» Travail demandé:
- a) Répondez à ces questions sur la discussion sur les pixels morts :
(i) Selon Amophis, quel défaut présente son 15" actuel ?
(ii) Quelle norme appliquée par les constructeurs MarcMame cite-t-il, et à quel niveau la plupart du temps ?
(iii) D'après MarcMame, à quel moment les pixels morts peuvent-ils être détectés ?
- b) Poursuivez la discussion sur les pixels morts à la suite du dernier message affiché.

» Extrait de discussion:
+-------+

Attends encore 15 jours, tu peux avoir un pixel pousser sur ton écran....


----------



## Amophis (28 Juillet 2004)

Pu*ain Chup, je ne suis pas le seul à avoir ramené trois PB de suite à la Fnac.... moi c'est mon 4ième 15", et celui là n'a pas de pixel mort.... juste le clavier qui se décolle par endroit...


Mais pour revenir sur les pixels mort, ce n'est pas une légende (dommage) et que tu l'achetes à la Fnac ou en VPC, tu pourras toujours te faire rembourser. De plus certains pixels crament après plusieurs mois d'utilisation, voire année...


----------



## MarcMame (28 Juillet 2004)

Amophis a dit:
			
		

> De plus certains pixels crament après plusieurs mois d'utilisation, voire année...


Ca peut arriver mais c'est quand même assez rare. En général, les pixels defectueux le sont dès leur sortie d'usine. C'est un problème inhérent à la fabrication et la norme ISO 13406 (niveau 2 la plupart du temps) appliquée par les constructeurs leur permet de le mettre quand même en vente. Les pixels morts pourront donc être detectés dès le déballage de l'écran.

+-------+

Données de localisation des éléments et du texte
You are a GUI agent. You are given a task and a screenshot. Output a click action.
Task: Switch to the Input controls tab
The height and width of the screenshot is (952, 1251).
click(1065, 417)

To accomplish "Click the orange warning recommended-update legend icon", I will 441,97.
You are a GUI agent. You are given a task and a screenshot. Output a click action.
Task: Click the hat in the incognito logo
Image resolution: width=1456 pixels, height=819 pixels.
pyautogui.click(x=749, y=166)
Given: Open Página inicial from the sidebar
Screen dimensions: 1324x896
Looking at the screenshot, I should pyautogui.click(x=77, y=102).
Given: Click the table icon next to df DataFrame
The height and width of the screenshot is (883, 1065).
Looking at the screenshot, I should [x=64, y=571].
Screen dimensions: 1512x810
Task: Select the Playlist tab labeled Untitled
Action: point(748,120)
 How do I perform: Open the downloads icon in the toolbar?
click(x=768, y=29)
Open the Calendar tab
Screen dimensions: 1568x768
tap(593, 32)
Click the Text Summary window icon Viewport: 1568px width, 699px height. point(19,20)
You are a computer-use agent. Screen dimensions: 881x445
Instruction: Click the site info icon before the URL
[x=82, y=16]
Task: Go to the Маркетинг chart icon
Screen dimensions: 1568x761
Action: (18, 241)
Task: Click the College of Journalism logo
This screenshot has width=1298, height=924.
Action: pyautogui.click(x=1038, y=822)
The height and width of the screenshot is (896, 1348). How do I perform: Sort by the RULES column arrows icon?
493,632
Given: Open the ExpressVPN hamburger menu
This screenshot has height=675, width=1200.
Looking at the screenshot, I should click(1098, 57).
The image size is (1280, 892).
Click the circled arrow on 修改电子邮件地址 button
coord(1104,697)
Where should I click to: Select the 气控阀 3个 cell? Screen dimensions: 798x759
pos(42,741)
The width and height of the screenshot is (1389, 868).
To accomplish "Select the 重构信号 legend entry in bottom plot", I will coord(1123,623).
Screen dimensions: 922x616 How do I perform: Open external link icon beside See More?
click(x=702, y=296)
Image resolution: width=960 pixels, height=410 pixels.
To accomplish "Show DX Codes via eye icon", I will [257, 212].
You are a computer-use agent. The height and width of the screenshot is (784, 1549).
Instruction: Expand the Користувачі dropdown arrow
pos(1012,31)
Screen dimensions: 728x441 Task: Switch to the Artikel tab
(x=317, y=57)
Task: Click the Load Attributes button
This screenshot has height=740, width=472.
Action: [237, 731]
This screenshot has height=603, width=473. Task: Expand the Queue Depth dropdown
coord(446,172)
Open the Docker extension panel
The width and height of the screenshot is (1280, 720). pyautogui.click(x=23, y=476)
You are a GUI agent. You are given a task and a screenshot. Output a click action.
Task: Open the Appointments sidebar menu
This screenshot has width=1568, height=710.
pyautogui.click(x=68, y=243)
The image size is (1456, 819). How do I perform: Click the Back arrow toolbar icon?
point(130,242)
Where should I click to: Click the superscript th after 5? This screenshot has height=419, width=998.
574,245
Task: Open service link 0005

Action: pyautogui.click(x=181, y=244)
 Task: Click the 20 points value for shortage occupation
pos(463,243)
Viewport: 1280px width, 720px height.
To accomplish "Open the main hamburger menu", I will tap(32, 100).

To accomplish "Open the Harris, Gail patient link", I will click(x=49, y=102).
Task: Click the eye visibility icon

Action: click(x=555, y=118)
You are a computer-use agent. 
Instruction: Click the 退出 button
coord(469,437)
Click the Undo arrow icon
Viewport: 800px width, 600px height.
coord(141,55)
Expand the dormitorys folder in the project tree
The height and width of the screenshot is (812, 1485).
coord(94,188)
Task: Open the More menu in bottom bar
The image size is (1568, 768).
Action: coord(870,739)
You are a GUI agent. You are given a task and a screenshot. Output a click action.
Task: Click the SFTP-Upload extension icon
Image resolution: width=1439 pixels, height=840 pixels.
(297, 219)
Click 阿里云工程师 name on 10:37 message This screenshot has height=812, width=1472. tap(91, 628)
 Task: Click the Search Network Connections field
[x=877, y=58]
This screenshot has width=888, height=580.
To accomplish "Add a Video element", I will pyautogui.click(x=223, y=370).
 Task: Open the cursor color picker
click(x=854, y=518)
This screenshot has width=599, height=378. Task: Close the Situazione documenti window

+-------+

» Réponses attendues:
- a)
(i) Le clavier se décolle par endroits.
(ii) La norme ISO 13406, au niveau 2 la plupart du temps.
(iii) Dès le déballage de l'écran.

- b)
Normalement, si l'écran ne subit pas de choc et qu'il reste sagement sur son bureau, les chances de voir apparaitre un nouveau pixel mort est très faible, pas nulle mais très faible. Et la plupart du temps, lorsqu'il apparait inopinément, la technique du massage permet de le ranimer. Au bout de 5 ans, c'est le rétro-éclairage au néon qui lache, bien avant la dalle TFT.
Les portables sont plus sujets à l'apparition de nouveaux pixels morts puisqu'on ne peut éviter de choquer la dalle (en le fermant).


----------



## Pitch/fork/work (21 Août 2004)

Mise à part un désagrément visuel, la présence d'un pixel mort est-elle "préjudiciable" ?


----------



## Mulder (21 Août 2004)

Pitchfork a dit:
			
		

> Mise à part un désagrément visuel, la présence d'un pixel mort est-elle "préjudiciable" ?


Pour la revente, oui, ça peut l'être.


----------



## Pitch/fork/work (22 Août 2004)

Mulder a dit:
			
		

> Pour la revente, oui, ça peut l'être.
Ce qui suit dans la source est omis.